В пять часов вечера с толпой служащих, высыпавших из стеклянных дверей НИИ, мы выбрались на воздух и зашагали по узкой и кривой улице, круто сбегавшей к метро и запруженной народом.
– Ну что, – шепнул мне Сэшеа, – я же говорю, что она явно озабочена!
Он взял Оленьку под руку. Я шел с другой стороны, и Оленька сунула руку в карман моей куртки. У нее был весьма счастливый вид, а мне стало ужасно смешно, что у нас с Сэшеа как будто разыгралось из-за нее соперничество.
В «рюмочной» мы выпили марочного портвейна, заев его шоколадкой. Я подмигивал Сэшеа: «Давай, мол, не теряйся!» – а сам прижимал коленом Оленькино бедро. Желание снова пробудилось. Соперничество в таком деле великий стимул. Разговор зашел о том, чтобы втроем отправиться к Оленьке. Но сначала решили купить вина.
В магазине Оленька заняла очередь в кассу, а мы с Сэшеа встали у прилавка.
– Чувствуешь! Она прямо-таки дрожит от возбуждения! – говорил Сэшеа. – Едва сдерживает себя!
– Я рад, что ты повеселел, – заметил я. – Видишь, как легко забываются все твои страхи, как только появляется новая цель!
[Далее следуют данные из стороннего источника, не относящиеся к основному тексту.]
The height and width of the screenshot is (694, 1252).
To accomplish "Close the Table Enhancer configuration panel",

– Я просто решил воспользоваться твоим приемчиком, – ответил он.
– Каким приемчиком?
– Я решил надеть на себя маску беспечности и так же, как ты, делать вид, что не замечаю происходящего.
– А что такое?
– Эх ты!.. Я ведь предупреждал, что теперь даже быть моим другом небезопасно, а ты не сделал никаких выводов! – В голосе Сэшеа звучало неподдельное беспокойство, но на лице он действительно изображал беспечность. – Оленька для нас сейчас прекрасное прикрытие…
– Прикрытие?
– А ты не замечаешь, что за нами постоянно следят?
Я невольно обернулся, но потом в раздражении выругался. Может быть, Сэшеа меня попросту разыгрывает? Или правда сошел с ума?
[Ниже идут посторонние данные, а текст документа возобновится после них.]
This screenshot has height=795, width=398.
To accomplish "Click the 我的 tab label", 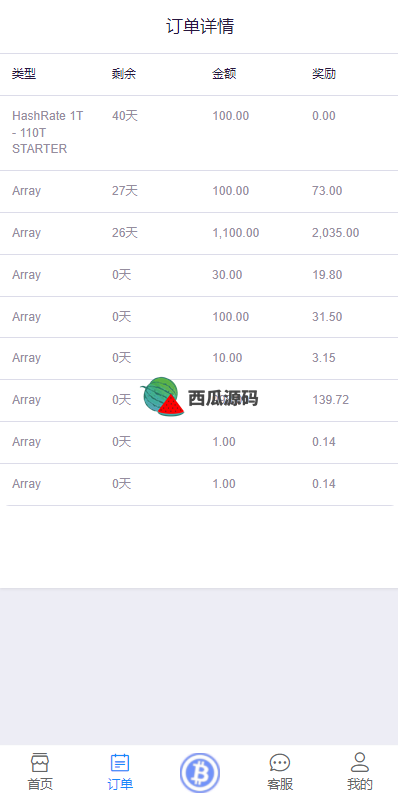I will pyautogui.click(x=359, y=784).
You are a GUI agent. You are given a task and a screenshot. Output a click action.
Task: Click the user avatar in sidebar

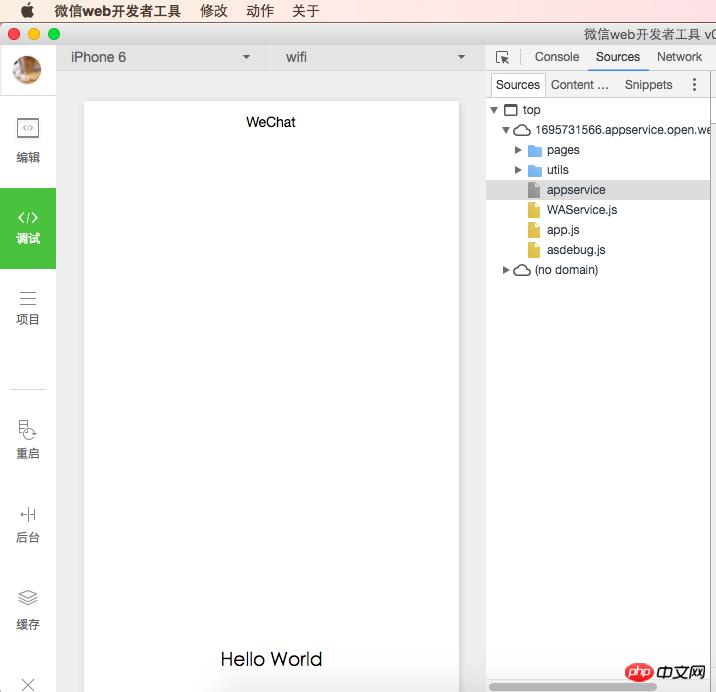tap(27, 70)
– Ладно, вы берите вино, а я подожду вас на улице, – вдруг заявил он и, бросив меня, поспешно выскочил из магазина.
Оленька достала полиэтиленовый пакет, и мы сложили в него бутылки.
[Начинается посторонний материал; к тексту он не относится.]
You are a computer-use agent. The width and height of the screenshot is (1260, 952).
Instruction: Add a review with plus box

Улица была украшена флагами. Переполненные автобусы с расплющенными на стеклах носами пассажиров, переваливаясь с бока на бок, сползали под горку.
– Где же Саша?
Сэшеа около магазина не оказалось. Мы подождали, но он не появлялся. Убежал.
– Я думаю, – сказала Оленька, – ему как раз необходимо побыть одному… А мы с тобой пойдем…
Я сделал шаг и хотел что-то возразить, но слова застряли у меня в горле.
На гладко утоптанном снегу тротуара расплывались громадные кровяные плевки.
Я всякий раз вздрагивал, потому что никак не мог привыкнуть, что наш путь от работы к метро проходил вблизи пункта неотложной стоматологической помощи. Я старался подавить в себе навязчивую тягу покоситься на очередное мерзкое пятно.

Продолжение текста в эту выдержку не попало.